Problem details:
Write out the following listing's lines from the one with "Instruction: Click the Предпросмотр" to the one with "The height and width of the screenshot is (253, 359).", exactly, with both included and no others.

BEGIN

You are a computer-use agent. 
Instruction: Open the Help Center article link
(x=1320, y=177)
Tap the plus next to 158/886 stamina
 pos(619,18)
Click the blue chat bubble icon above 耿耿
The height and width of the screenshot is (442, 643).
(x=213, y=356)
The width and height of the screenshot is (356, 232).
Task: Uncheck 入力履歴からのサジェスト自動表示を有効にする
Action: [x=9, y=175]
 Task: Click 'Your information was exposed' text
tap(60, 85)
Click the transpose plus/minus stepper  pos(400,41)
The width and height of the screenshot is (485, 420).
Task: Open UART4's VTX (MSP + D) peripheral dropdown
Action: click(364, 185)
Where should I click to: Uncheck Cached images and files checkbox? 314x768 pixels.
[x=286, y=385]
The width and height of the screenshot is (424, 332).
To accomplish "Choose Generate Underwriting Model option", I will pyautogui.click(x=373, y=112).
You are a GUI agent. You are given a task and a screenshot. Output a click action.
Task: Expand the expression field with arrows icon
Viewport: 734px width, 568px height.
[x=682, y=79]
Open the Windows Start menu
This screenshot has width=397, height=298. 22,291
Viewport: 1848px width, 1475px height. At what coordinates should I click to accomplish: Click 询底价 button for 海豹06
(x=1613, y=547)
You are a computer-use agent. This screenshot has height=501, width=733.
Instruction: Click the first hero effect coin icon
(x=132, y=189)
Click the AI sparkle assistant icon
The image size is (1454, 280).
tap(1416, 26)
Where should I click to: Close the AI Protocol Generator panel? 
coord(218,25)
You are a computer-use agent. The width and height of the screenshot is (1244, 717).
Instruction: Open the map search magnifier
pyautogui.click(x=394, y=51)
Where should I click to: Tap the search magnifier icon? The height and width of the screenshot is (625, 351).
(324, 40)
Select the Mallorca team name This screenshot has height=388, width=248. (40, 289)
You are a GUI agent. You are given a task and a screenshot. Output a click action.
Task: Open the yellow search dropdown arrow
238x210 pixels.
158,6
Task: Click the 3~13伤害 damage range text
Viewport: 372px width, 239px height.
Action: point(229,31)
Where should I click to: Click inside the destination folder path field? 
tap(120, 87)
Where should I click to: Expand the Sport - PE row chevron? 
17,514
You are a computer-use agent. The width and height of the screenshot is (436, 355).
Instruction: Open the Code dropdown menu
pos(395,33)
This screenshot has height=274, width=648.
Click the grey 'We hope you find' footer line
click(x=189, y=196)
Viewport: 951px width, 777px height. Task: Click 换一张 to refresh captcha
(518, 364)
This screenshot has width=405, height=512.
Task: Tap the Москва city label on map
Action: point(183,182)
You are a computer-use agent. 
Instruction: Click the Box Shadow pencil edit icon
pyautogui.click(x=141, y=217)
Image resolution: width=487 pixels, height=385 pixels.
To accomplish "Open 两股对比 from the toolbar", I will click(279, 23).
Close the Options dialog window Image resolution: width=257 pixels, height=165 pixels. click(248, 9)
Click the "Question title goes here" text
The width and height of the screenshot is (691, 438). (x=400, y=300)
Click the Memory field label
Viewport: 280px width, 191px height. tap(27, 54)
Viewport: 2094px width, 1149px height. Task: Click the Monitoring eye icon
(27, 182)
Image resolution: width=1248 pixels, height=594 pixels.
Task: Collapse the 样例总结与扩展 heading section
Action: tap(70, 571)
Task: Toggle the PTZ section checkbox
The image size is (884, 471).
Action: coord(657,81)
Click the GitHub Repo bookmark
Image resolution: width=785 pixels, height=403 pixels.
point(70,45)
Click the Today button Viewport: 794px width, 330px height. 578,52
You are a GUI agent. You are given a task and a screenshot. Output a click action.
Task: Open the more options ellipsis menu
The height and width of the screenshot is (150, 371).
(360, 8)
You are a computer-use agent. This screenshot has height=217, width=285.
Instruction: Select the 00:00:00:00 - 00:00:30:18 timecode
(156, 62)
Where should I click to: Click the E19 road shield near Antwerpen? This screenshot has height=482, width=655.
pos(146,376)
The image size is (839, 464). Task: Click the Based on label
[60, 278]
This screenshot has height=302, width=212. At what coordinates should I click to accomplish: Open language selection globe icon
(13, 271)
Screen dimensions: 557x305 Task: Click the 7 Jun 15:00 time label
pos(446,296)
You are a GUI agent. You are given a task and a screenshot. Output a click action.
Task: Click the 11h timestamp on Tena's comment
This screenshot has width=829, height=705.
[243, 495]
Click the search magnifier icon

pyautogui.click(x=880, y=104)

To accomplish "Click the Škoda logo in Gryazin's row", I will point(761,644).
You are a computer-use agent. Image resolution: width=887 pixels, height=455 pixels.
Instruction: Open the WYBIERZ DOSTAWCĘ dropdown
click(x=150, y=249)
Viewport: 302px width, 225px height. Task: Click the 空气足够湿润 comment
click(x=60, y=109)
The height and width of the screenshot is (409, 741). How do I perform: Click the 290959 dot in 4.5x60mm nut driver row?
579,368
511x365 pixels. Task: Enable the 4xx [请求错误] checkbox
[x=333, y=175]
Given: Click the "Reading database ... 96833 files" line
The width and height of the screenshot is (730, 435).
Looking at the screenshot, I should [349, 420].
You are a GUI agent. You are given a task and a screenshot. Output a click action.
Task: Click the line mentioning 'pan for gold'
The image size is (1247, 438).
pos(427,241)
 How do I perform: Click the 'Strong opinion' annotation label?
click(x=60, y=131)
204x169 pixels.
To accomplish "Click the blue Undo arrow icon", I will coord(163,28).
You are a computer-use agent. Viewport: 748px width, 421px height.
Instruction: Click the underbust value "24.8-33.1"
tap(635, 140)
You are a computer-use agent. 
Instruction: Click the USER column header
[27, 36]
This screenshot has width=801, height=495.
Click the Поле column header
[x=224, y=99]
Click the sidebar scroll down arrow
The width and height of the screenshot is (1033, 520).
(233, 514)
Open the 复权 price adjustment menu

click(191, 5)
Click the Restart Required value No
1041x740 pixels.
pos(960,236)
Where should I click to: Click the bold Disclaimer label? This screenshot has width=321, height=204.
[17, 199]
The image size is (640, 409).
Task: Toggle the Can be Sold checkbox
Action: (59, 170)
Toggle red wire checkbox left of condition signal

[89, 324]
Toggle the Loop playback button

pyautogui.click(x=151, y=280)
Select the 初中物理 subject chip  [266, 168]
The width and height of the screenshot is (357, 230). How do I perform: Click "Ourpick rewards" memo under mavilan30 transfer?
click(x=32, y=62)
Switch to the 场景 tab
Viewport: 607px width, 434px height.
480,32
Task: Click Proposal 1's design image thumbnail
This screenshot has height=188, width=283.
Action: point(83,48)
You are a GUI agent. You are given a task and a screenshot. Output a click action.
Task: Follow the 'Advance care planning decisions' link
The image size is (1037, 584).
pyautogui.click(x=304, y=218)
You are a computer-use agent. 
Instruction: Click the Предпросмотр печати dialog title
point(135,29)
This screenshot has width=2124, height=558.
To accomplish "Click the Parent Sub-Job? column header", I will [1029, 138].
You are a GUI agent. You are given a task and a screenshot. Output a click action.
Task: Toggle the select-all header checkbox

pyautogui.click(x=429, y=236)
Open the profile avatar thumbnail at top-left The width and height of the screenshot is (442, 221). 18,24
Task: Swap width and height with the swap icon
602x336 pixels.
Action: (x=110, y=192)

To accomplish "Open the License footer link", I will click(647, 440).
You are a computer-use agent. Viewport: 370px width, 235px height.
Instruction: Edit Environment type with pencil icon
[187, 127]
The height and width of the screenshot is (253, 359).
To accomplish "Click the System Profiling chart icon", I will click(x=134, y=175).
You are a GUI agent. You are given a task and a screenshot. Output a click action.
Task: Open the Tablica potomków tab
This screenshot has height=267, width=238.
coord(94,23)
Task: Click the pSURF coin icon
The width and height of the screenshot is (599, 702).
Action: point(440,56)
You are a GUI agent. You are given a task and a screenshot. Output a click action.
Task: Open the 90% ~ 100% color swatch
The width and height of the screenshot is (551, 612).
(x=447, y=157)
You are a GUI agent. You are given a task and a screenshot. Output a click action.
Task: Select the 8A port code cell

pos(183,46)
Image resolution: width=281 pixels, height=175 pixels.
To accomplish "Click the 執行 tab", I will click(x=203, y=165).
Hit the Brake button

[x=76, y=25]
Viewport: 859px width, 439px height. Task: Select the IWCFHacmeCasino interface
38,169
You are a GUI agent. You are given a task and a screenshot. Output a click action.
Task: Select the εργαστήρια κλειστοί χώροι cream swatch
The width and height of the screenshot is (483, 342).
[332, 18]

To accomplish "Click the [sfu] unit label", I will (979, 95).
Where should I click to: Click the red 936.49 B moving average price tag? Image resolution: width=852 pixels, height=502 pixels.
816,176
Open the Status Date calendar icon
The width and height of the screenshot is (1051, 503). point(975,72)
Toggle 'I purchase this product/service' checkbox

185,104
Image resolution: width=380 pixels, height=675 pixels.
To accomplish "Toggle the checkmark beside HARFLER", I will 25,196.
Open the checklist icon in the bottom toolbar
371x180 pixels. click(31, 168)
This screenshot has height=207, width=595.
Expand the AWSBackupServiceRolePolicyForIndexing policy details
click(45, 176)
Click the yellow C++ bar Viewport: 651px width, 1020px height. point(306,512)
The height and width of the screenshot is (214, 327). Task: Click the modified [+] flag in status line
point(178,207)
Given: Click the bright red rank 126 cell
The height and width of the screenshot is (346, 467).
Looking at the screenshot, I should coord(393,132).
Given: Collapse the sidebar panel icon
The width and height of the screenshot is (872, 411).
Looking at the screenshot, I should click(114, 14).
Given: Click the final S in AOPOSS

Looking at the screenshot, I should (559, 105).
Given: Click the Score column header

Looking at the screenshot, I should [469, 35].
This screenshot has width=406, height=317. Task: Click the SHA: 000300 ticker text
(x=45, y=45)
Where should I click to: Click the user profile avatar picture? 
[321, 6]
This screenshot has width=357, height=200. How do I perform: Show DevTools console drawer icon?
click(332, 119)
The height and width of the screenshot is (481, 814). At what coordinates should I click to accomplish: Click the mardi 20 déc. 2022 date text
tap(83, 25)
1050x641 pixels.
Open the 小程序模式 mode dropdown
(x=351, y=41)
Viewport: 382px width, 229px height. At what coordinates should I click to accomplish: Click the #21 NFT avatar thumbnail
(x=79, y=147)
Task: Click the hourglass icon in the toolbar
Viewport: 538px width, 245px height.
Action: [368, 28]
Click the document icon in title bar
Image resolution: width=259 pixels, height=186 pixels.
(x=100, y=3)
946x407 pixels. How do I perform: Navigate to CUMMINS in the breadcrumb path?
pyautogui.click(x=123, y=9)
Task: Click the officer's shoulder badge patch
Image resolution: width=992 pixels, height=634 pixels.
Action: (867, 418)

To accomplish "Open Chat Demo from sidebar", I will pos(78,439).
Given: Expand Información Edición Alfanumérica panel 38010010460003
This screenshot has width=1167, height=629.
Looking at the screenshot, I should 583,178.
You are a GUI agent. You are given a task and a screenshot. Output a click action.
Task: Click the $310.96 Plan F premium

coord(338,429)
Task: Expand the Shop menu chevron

END

Result of the exercise:
Instruction: Click the Предпросмотр печати dialog title
point(135,29)
This screenshot has width=2124, height=558.
To accomplish "Click the Parent Sub-Job? column header", I will [1029, 138].
You are a GUI agent. You are given a task and a screenshot. Output a click action.
Task: Toggle the select-all header checkbox

pyautogui.click(x=429, y=236)
Open the profile avatar thumbnail at top-left The width and height of the screenshot is (442, 221). 18,24
Task: Swap width and height with the swap icon
602x336 pixels.
Action: (x=110, y=192)

To accomplish "Open the License footer link", I will click(647, 440).
You are a computer-use agent. Viewport: 370px width, 235px height.
Instruction: Edit Environment type with pencil icon
[187, 127]
The height and width of the screenshot is (253, 359).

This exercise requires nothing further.